Anyway, I'm just glad it was another episode that felt right. Speaking of, did you read the L.A. Times article where Gilford really ripped Season Two?

mj said...

After the Riggins brothers storyline I was almost too afraid to read the review here. That story seemed forced to me but clearly Alan and Chris above disagree. Does Billy love Mindy *so* much that he's willing to risk his life to get enough money to make her happy? But there were so many things in this episode to love. I howled at Coach's refusal to let the free valet attendant park the car. Coach is so stubborn and so fiercely loyal that he loses rationality, though always in a believable way. I also really liked the editing of the contrast between the McCoys and just about everyone else, especially the Riggins brothers sitting on the edge of an empty pool, sipping their beers. And I was taken aback by how powerfully Gaius Charles played the reactions to Smash Mamma's advice. Nailed.

Chris Littmann said...

Good call, MJ. I thought the valet thing -- along with Coach's “What the hell is co-hosting? This is my BBQ.” line -- were funny moments delivered well by Chandler.

I can't speak for Alan, but the reason I felt like the theft story was authentic was he's desperate and not unlike a lot of people in small-town America (PARTICULARLY right now) and this was a crime I could see someone committing. It wasn't like they tried to rob Dillon First National. Hell, if stealing scrap metal was good enough for The Wire, it's good enough for FNL, right?

Pitrone said...

http://michaelianblack.typepad.com/blog/2008/10/why-didnt-anybody-tell-me-that-friday-night-lights-is-the-greatest-show-in-the-history-of-shows.html

OK Alan, nowhere NEAR as insightful as yours, and a throwback. I thought you'd get a kick out of it.

Anonymous said...

who has direct tv??

mj said...

@chris: even you admitted to "rolling your eyes" at the Riggins boys antics. I did exactly that and at the time I wasn't sure if it was because I was uneasy about the storyline's authenticity or if it was because I feared the show would cop the same, in my view, unfair flack that it did last season for the murder & drug-dealing plots. I'm ok with it now.

On directv they were showing a Simple Minds concert right after the FNL episode - did they cancel the "Live from Dillon" show?

Also, not to brag but I got 5/5 on the FNL trivia at directv. The questions are hard. Who even remembers how Coach reacted to what Reyes did? For those of you out there with directv, please play the trivia - I venture to guess that the number of trivia players provides a metric that the Directv execs will care about when making a decision about whether to renew for Season 4.

Chris Littmann said...

(Rows of pointing data)

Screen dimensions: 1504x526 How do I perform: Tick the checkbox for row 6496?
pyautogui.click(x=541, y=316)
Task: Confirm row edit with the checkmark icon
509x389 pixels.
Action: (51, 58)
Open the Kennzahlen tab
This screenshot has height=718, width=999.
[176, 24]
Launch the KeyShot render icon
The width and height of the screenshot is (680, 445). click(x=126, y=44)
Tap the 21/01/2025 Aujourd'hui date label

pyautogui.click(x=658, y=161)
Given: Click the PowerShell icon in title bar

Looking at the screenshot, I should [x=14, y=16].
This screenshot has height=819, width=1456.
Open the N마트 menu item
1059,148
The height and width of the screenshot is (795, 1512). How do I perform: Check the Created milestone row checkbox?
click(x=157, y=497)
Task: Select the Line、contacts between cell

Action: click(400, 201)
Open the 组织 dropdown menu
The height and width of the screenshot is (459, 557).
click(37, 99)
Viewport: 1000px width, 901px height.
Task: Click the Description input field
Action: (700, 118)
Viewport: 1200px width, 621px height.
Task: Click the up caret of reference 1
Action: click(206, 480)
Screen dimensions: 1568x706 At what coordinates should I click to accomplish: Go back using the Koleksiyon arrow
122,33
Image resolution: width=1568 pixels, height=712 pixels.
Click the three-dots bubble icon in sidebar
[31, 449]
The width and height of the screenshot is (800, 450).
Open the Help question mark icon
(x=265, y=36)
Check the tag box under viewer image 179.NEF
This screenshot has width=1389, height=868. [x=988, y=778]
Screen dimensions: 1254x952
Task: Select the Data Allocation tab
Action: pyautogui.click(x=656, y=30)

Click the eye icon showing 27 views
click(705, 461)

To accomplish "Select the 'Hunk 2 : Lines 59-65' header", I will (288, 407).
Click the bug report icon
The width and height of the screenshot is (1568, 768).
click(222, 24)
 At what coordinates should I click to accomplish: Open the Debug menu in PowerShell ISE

EXERCISE>
Write the next part of the Friday Night Lights comment thread, beginning right after its final line. These rows are separate from the Friday Night Lights comment thread.

ANSWER TO THIS PROBLEM>
@mj: I was watching on a screener DVD, but I had set the DirecTV DVR in my office to record Live From Dillon last night, and I don't see it this morning, however, I do see a recording set up for Friday. I know it was supposed to air immediately after the show, but keep in mind the show ends earlier now without commercials, and the DirecTV guide had Live From Dillon down for 10 p.m.

Maryellen said...

Live from Dillon was postponed because of technical difficulties. It should be on next week.

mj said...

I just spoke at length with Ann, who is a supervisor at directv. "Live from Dillon" was due to air at 10pmEST and 1amEST last night but was cancelled "due to technical difficulties". She was unsure if this is a permanent issue or a once-off problem. I suggested it was false advertising, particularly for those who shelled out big bucks to switch to directv for extras like Live from Dillon that NBC won't be offering in the Spring but, frankly, Ann didn't seem like she cared whether I would report directv to the consumer protection authorities.
also forgot to respond to Alan's question of the week: I think JD McCoy is being drawn up as a bad guy so far. I love the ambiguity though and the way the JD McCoy character is being trickled into the lives of the known characters.

Rachel said...

I have a lot of the same questions about JD--honestly, I thought he seemed a bit embarrassed, and what was he doing off in a room in his big house anyway? Hiding, I presume.

I think they're missing a big opportunity in not bringing in some of Lyla's history with Street. Every time Buddy gets on her case and one of them doesn't compare Tim to Jason it feels forced to me. Jason was supposed to be the big love of her life and was clearly a regular player in the Garrity family dynamics and Buddy doesn't even throw that back at her? Or she doesn't at him? It's just weird.

Anonymous said...

Chris-
That was Death Cab, and I loved that montage as well. Song title is Bixby Canyon Bridge off of Narrow Stairs. For anyone out there with an iphone, I highly recommend downloading the Shazam app. Great for stuff like this.

Janlew

Chris Littmann said...

@Rachel -- On Street being the love of Lyla's life: In my head, I don't think it's that unusual to see her sort of let go of that notion for two reasons. For one, she's in HS. How many HS girls think they're in love, only to realize they were horribly misguided? And two, it seemed liked there was a sort of special, crystalizing "we're done" moment when she caught him with the mother-to-be of his love child in the car making out.

Chris Littmann said...

@Janlew -- Thanks for the song title! Adding it to my MP3 player on Rhapsody.

Anonymous said...

Chris, you're welcome.
Forgot to post my other thoughts. I got more of an embarrassed vibe off of JD than arrogant in that scene with Matt and Julie. Also, I've got to echo Rachel here, I was waiting for Buddy to compare Tim to Street when they were driving to the barbecue in the truck.

Am loving this season, it really feels so much like the first. I'm also going to really miss Momma Smash.

Dottie said...

So glad I found this blog. FNL is my favorite show - I feel an ownership in it. But I feel like I missed a few episodes, so maybe you guys can help me out. What happened to Reyes? Jason? and Lyla's "born again" Chris(tian)? Or, do we just start fresh with Season 3 and figure those characters are gone just like people leave real towns? Is Jason ever going to re-appear? And, IMHO, JD McCoy was trying to tell Julie and Matt that he's a victim of his father's ambitions. Clear eyes, full hearts.

Myles said...

Re: the JD Question.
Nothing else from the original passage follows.